Elyse has a focus in cutting edge competition issues, as well as privacy, data security, and consumer protection matters. She has represented clients across levels of government, from state agencies to the U.S. Supreme Court. Prior to joining Kirkland, Elyse served as Counsel to the Assistant Attorney General at the U.S. Department of Justice's Antitrust Division. Her work at the Antitrust Division covered a spectrum of legal and policy matters, including IP and technology issues, the Division's appellate and amicus brief programs, and its international and competition policy efforts. Elyse joined the Division from the U.S. Federal Trade Commission, where she served as Attorney Advisor to Commission Noah Joshua Phillips. While at the Commission, she advised on key cases, matters, and policies affecting industries across the economy--from digital and tech to pharmaceuticals and hospitals and more.
Elyse is a recognized thought leader in the antitrust and competition communities. She has been a frequent nominee and recipient of antitrust writing awards for her scholarship in this space. She has also served as an adjunct professor at George Mason University's Scalia Law School for several years, helping to launch their Antitrust LL.M. program; and she previously served as a visiting scholar at the University of Virginia.
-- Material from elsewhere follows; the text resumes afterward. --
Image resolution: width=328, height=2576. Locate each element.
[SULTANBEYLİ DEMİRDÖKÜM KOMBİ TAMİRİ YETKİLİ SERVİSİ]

Sarin Chair Emeritus in Strategy and Leadership,, Haas School of Business, University of California at Berkeley
Michael L. Katz is a Senior Consultant with Compass Lexecon. He holds the Sarin Chair in Strategy and Leadership at the University of California, Berkeley’s Haas School of Business. He is a four-time finalist for the Earl F. Cheit award for outstanding teaching and has won it twice. Dr. Katz served as Deputy Assistant Attorney General for Economic Analysis in the Antitrust Division of the U.S. Department of Justice from September 2001 through January 2003. He directed a staff of approximately fifty-five economists and oversaw the analysis of economic issues arising in both merger and non-merger enforcement.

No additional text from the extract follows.